Examination of Starlink's Last-Mile Access

For a deeper understanding of Starlink's last-mile performance, targeted measurements were taken using Starlink RIPE Atlas probes. These measurements showcased that the typical "bent-pipe" latency—a critical measure of satellite network performance—remains consistent at about 40 ms worldwide within the dense 53-degree satellite shell. In contrast, regions covered predominantly by the 70-degree and 97.6-degree orbits experienced larger latencies due to less satellite density.

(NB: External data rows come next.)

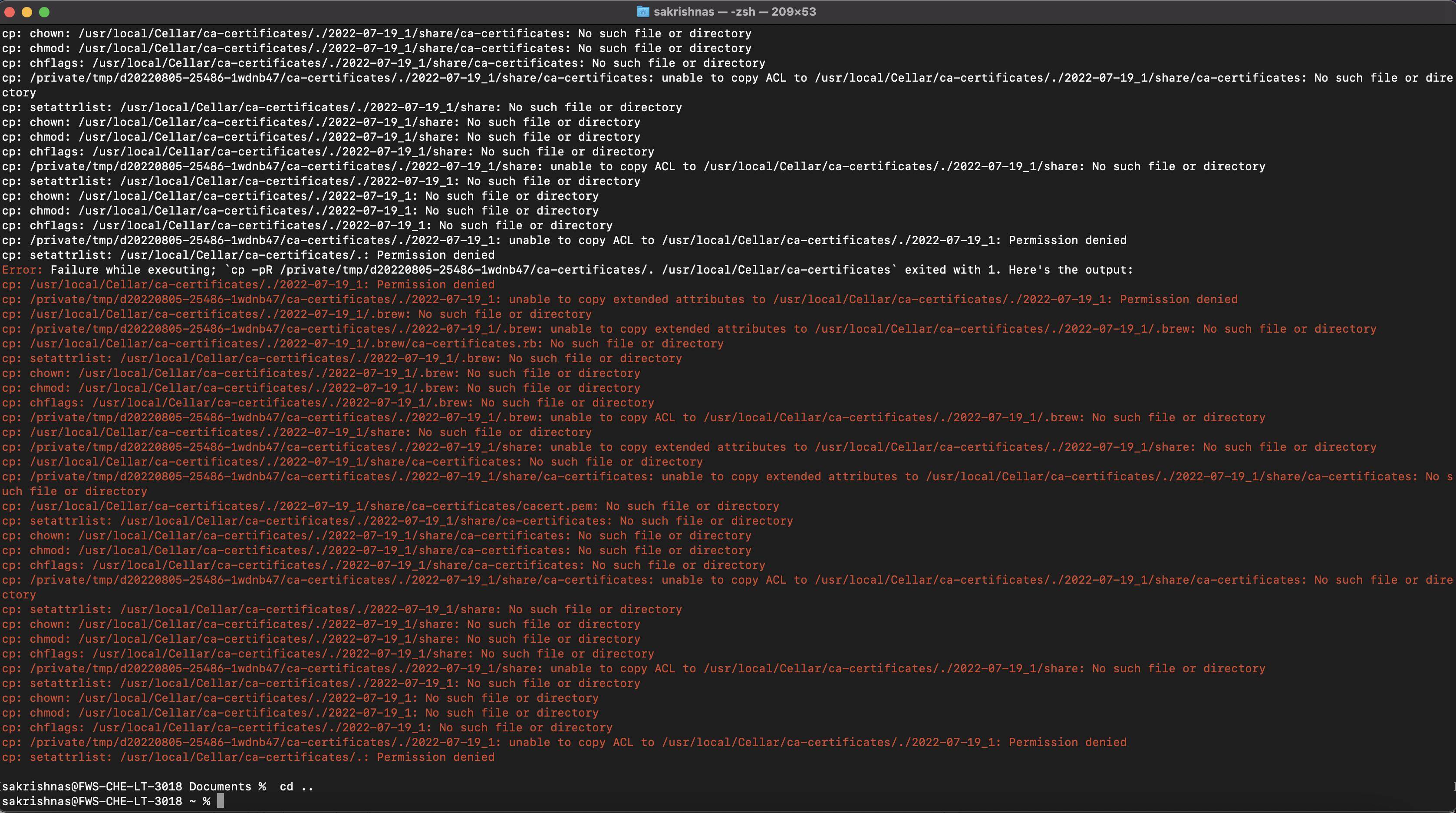Click the 'sakrishnas@FWS-CHE-LT-3018 ~ %' prompt
The width and height of the screenshot is (1456, 813).
pos(106,801)
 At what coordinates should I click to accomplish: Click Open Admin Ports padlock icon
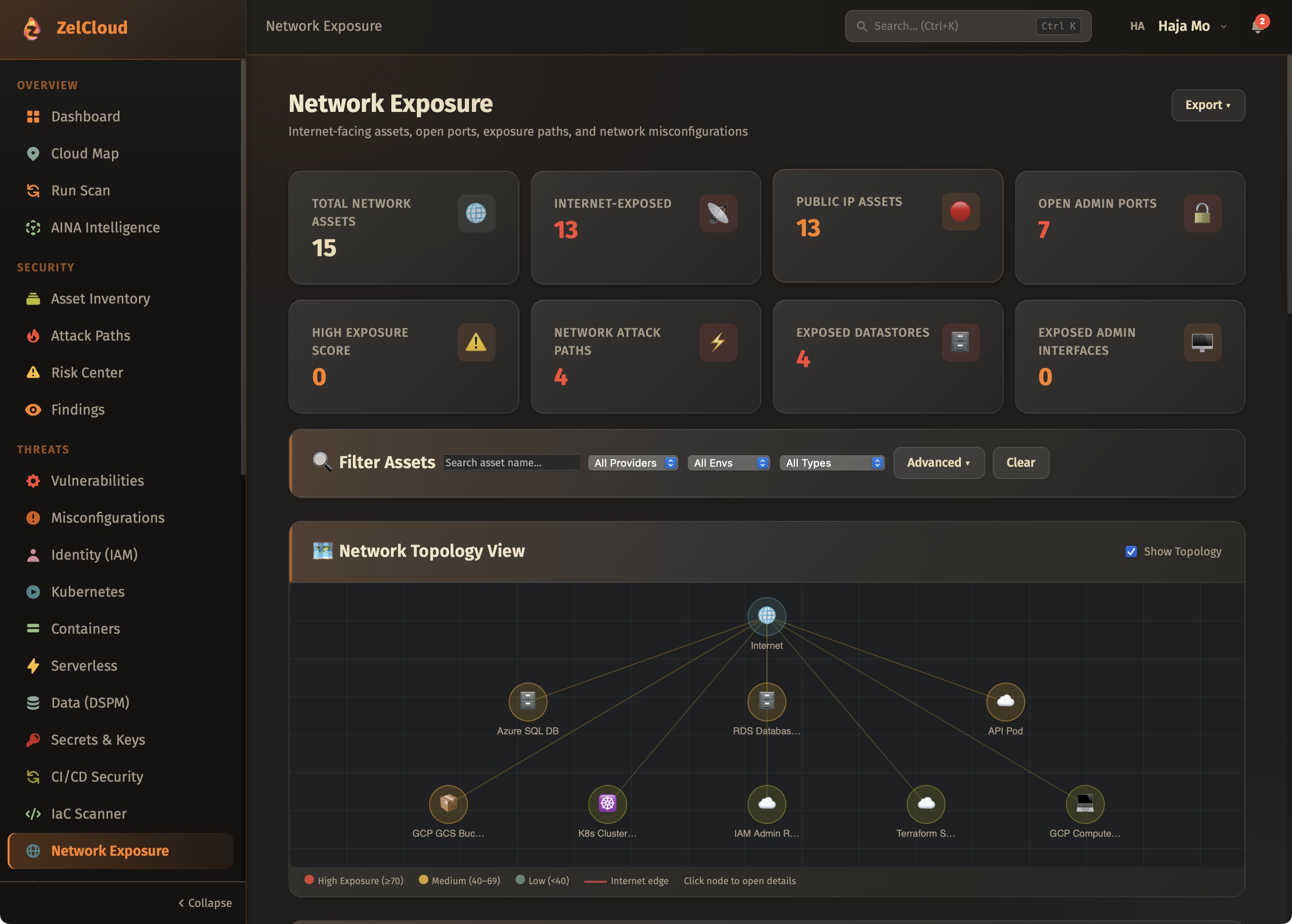pos(1202,213)

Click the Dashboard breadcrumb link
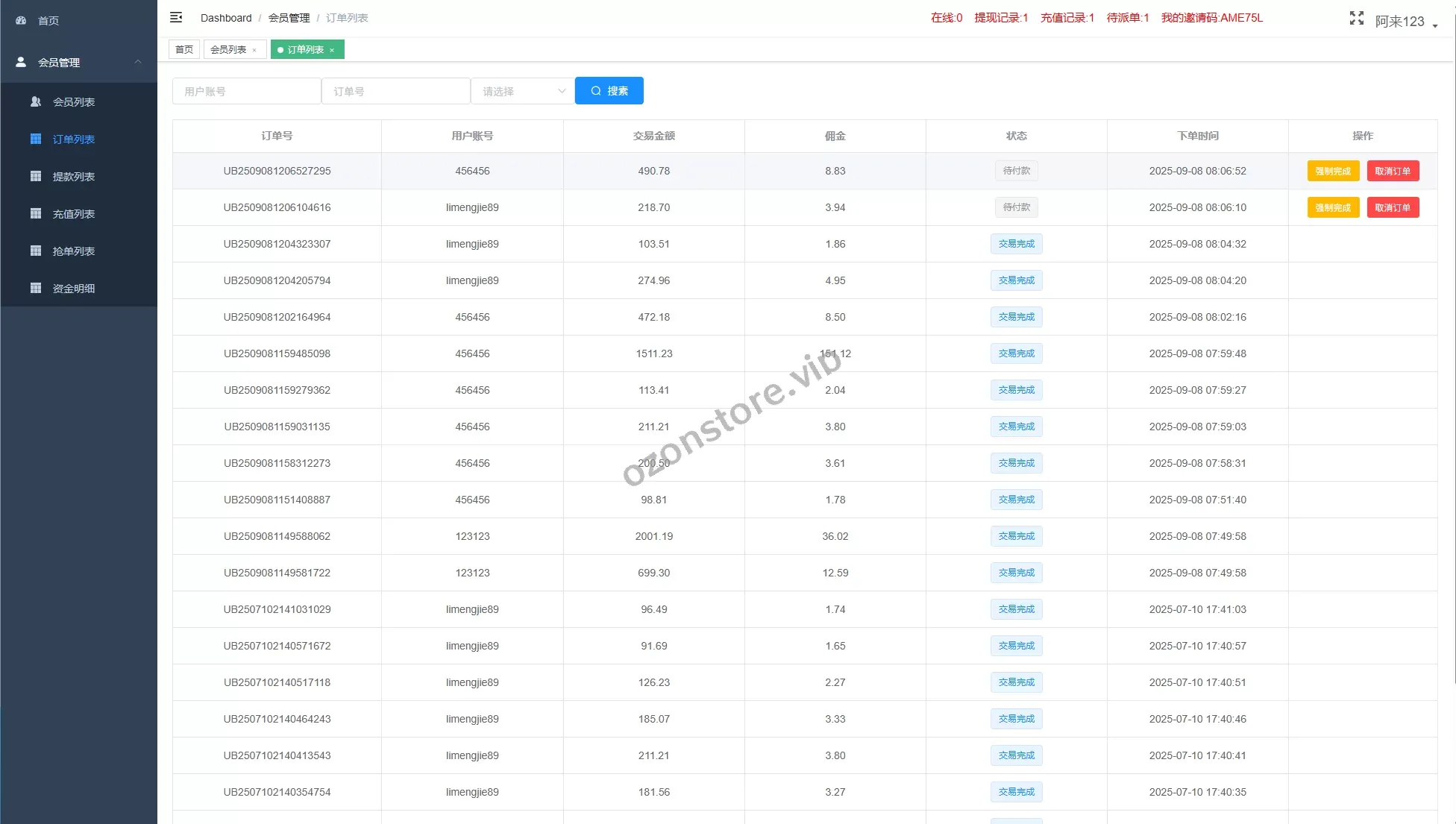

Controlled Experiments and Network Reconfigurations

Through meticulous controlled experiments, the researchers were able to monitor the sub-second performance variations during network reconfiguration intervals. The synchronization of reconfiguration intervals globally rather than being tied to individual satellite handoffs suggests that Starlink employs a centralized or global scheduling approach for network resource allocation. This insight not only highlights the operational underpinnings of Starlink's architecture but also suggests potential areas for optimization, as these reconfiguration operations are a noticeable cause of brief latency and throughput degradations.

Implications and Future Direction

The findings from this paper are significant for both the practical deployment and theoretical modeling of LEO satellite networks. They suggest that while Starlink effectively competes with terrestrial networks in many parameters, geographical disparities in ground infrastructure provisioning remain a key influence on performance. Additionally, the periodic reconfiguration-induced fluctuations highlight an important aspect of satellite network management that could benefit from advanced scheduling algorithms to minimize their impact.

As LEO satellite networks continue to scale, the methodologies employed in this analysis can be pivotal in further studies. The dataset published alongside this research opens avenues for future investigations into adaptive networking protocols and enhanced satellite-ground coordination strategies. Such efforts will be crucial to improving the quality of service delivered by satellite ISPs, especially in areas beyond the reach of existing terrestrial infrastructure. The exploration of Starlink's network instantiates a critical evaluation that could shape strategies for emerging LEO systems like OneWeb and Kuiper, guiding them in optimizing systems for consistent global Internet access.